Every exchange was screenshot and posted on social media. The thread went viral. DPD disabled the AI component within hours and issued a public statement.
What went wrong: The model was deployed with no input validation, no jailbreak-resistance hardening, and no output filtering. There was no review of what the system prompt allowed or prevented. The chatbot had essentially been put in front of the public with all its default behaviors intact and no restrictions.
What you should take from this: A chatbot that can be talked into anything is not a customer service tool. It's a reputational liability sitting on your website.
5. Slack AI was tricked into leaking data from private channels
What happened: In August 2024, security researchers at PromptArmor published findings about a vulnerability in Slack's AI feature. By embedding hidden AI instructions inside a message posted to a public channel — a technique called indirect prompt injection — a malicious actor could cause Slack's AI assistant to retrieve and expose data from private channels it had access to. A user who had no permission to view a private channel could effectively extract its contents by asking Slack AI a question while the hidden instruction was in context.
Slack addressed the issue after the disclosure.
What went wrong: Slack AI had broad access to channel data but no hard isolation between what it could retrieve for public-facing queries versus private-channel content. The AI treated user-generated content — including messages planted by attackers — as trusted instructions.
What you should take from this: When you add an AI layer on top of a tool that already holds sensitive data, that AI becomes an attack surface. It inherits access to everything the tool can see. If an attacker can inject instructions into the AI's context, they can direct it to bring that data back out.
The pattern is the same every time
Samsung. Air Canada. Chevrolet. DPD. Slack. Different industries, different tools, different business sizes. But the root cause is identical in each case:
AI was deployed before anyone asked what could go wrong.
No data flow review. No acceptable use policy. No prompt injection testing. No output validation. No defined limits on what the AI was allowed to do or say.
These incidents happened between 2022 and 2024, using tools that are now default features in products your team probably already uses — Microsoft 365, Slack, CRM platforms, website builders.
The security review isn't a formality.

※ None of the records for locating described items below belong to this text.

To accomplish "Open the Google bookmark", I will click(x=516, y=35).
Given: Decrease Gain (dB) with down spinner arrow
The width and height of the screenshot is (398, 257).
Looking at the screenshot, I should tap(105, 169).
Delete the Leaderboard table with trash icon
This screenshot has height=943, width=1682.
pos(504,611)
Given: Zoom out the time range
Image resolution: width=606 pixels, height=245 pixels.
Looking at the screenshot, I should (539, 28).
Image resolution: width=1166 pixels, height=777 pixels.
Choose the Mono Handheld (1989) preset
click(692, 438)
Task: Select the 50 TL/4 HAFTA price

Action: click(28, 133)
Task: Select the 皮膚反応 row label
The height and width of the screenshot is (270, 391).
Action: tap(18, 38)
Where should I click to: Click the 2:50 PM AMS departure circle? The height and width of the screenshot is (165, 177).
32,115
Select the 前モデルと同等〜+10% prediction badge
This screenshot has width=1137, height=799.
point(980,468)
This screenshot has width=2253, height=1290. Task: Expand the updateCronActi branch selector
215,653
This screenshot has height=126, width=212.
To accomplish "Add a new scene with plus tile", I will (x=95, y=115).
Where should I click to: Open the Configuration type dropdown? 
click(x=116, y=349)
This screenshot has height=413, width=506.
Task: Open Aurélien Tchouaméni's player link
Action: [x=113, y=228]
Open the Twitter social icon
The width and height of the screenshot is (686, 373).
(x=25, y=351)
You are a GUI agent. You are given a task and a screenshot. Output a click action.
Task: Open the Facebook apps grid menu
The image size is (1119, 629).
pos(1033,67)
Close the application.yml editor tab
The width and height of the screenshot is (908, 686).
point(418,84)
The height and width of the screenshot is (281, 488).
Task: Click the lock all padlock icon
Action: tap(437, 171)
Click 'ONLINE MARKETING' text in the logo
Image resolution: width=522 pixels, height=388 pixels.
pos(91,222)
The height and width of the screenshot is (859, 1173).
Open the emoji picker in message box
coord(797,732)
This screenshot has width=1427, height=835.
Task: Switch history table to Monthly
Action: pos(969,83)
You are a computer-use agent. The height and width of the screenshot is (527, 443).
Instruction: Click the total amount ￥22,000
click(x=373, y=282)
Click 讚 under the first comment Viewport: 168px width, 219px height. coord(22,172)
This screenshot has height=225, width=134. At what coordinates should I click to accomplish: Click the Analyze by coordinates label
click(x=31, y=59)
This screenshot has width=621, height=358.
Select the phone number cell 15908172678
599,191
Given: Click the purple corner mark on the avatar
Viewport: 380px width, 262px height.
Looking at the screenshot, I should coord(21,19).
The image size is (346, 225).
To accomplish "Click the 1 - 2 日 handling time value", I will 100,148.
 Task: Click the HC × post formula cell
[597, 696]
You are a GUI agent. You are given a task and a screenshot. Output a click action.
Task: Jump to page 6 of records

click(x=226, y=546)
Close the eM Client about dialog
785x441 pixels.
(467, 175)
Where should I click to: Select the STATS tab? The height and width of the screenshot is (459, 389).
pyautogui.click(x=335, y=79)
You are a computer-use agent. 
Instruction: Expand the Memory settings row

It's the thing that makes the difference between a chatbot that serves your customers and one that ends up on the front page of a tech blog for the wrong reasons.
Sources: Samsung ChatGPT incident (The Verge, April 2023); Air Canada chatbot ruling (CBC News, February 2024); Watsonville Chevrolet chatbot (The Guardian, December 2023); DPD chatbot incident (The Guardian, January 2024); Slack AI prompt injection (PromptArmor, August 2024 / The Register, August 2024).